Bacteria On Ancient Flea Linked To The Plague

A 20-million-year-old flea, preserved in amber, is potentially holding an ancestral strain of the Black Death, one of the world’s deadliest pandemics in human history. The infamous plague claimed the lives of 75-200 million people before peaking in Europe during the mid-14th century.

ANCIENT FLEA LINKED TO THE BLACK DEATH

According to researchers in a new study, now published in the Journal of Medical Entomology, the bacteria is believed to be an ancient strain of Yersinia pestis, a bacillus that was once carried by fleas on rats. The bacteria were discovered on the proboscis of the flea, as well as inside its rectum.

“Aside from physical characteristics of the fossil bacteria that are similar to plague bacteria, their location in the rectum of the flea is known to occur in modern plague bacteria,” stated George Poinar, Jr., the study author and an entomology researcher. Moreover, “the presence of the bacteria on the proboscis is “consistent with the method of transmission of plague bacteria by modern fleas.”

The amber was found in amber mines in the Dominican Republic, between Puerto Plata and Santiago – once the site of a tropical forest. Although scientists are not 100 percent certain of the relationship between the bacteria and Yersinia pestis, a close examination of the find suggests that they are indeed related. The bacteria on the flea has features that match the modern forms of the bubonic plague bacteria, which can be characterized by their unique shape.

The discovery is causing scientists to rethink the evolutionary history of fleas, which are thought to have become disease vectors around 20,000 years ago. Today, there is evidence that suggests that past outbreaks of the Black Death were actually caused by different strains.

Fossilized flea-like creatures have also been discovered dating back to the Dino Era, which could mean the plague might have been an ancient disease that was “infecting and possibly causing some extinction of animals long before any humans existed.” Who knows…maybe comets are not to blame for the demise of the dinosaurs after all. “Plague may have played a larger role in the past than we imagined,” stated Poinar.

_DATASET CONTENT_.

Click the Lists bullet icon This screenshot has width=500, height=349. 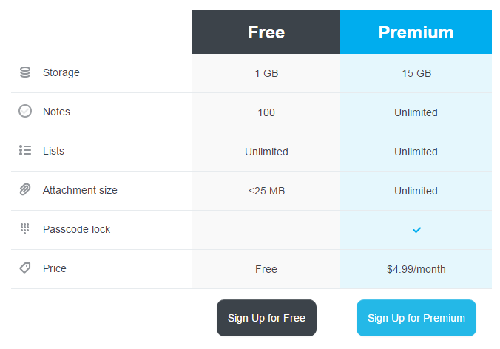tap(25, 150)
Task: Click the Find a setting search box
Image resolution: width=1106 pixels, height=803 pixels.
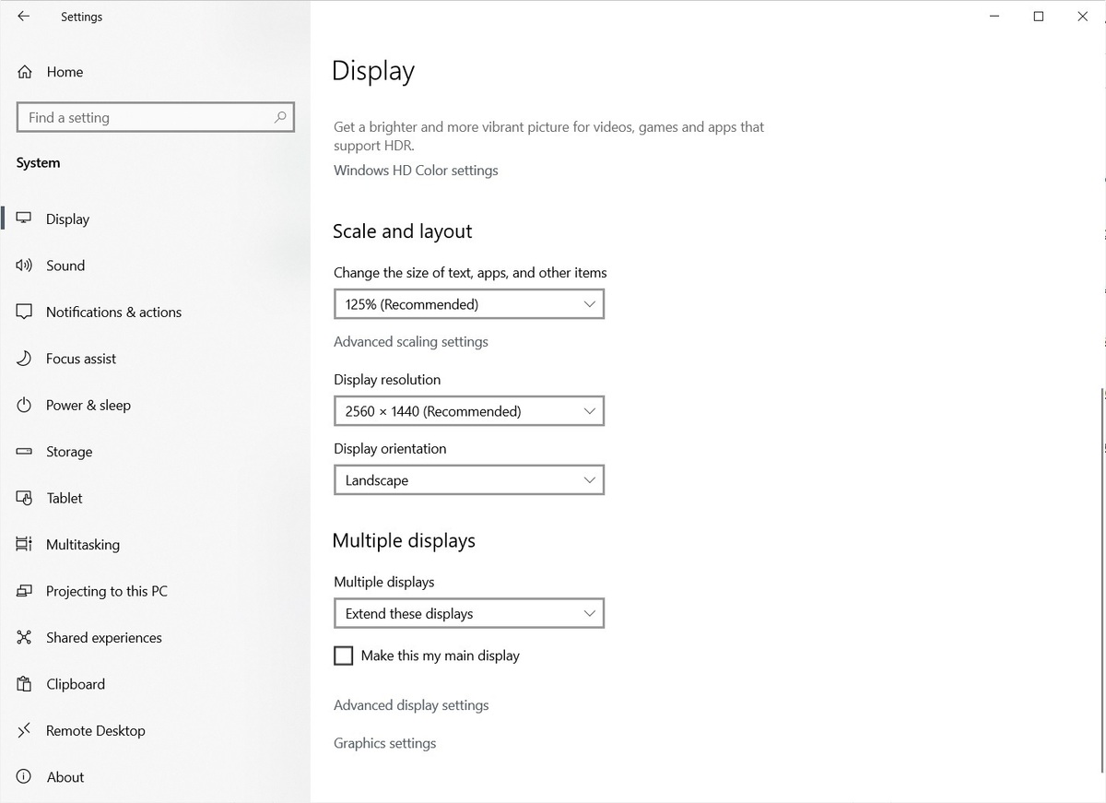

_WHAT YOU HAVE TO DO_. Reproduce in full the article about bacteria on an ancient flea, keeping every word and mark unchanged.

_RESULT OF THE TASK_.
Bacteria On Ancient Flea Linked To The Plague

A 20-million-year-old flea, preserved in amber, is potentially holding an ancestral strain of the Black Death, one of the world’s deadliest pandemics in human history. The infamous plague claimed the lives of 75-200 million people before peaking in Europe during the mid-14th century.

ANCIENT FLEA LINKED TO THE BLACK DEATH

According to researchers in a new study, now published in the Journal of Medical Entomology, the bacteria is believed to be an ancient strain of Yersinia pestis, a bacillus that was once carried by fleas on rats. The bacteria were discovered on the proboscis of the flea, as well as inside its rectum.

“Aside from physical characteristics of the fossil bacteria that are similar to plague bacteria, their location in the rectum of the flea is known to occur in modern plague bacteria,” stated George Poinar, Jr., the study author and an entomology researcher. Moreover, “the presence of the bacteria on the proboscis is “consistent with the method of transmission of plague bacteria by modern fleas.”

The amber was found in amber mines in the Dominican Republic, between Puerto Plata and Santiago – once the site of a tropical forest. Although scientists are not 100 percent certain of the relationship between the bacteria and Yersinia pestis, a close examination of the find suggests that they are indeed related. The bacteria on the flea has features that match the modern forms of the bubonic plague bacteria, which can be characterized by their unique shape.

The discovery is causing scientists to rethink the evolutionary history of fleas, which are thought to have become disease vectors around 20,000 years ago. Today, there is evidence that suggests that past outbreaks of the Black Death were actually caused by different strains.

Fossilized flea-like creatures have also been discovered dating back to the Dino Era, which could mean the plague might have been an ancient disease that was “infecting and possibly causing some extinction of animals long before any humans existed.” Who knows…maybe comets are not to blame for the demise of the dinosaurs after all. “Plague may have played a larger role in the past than we imagined,” stated Poinar.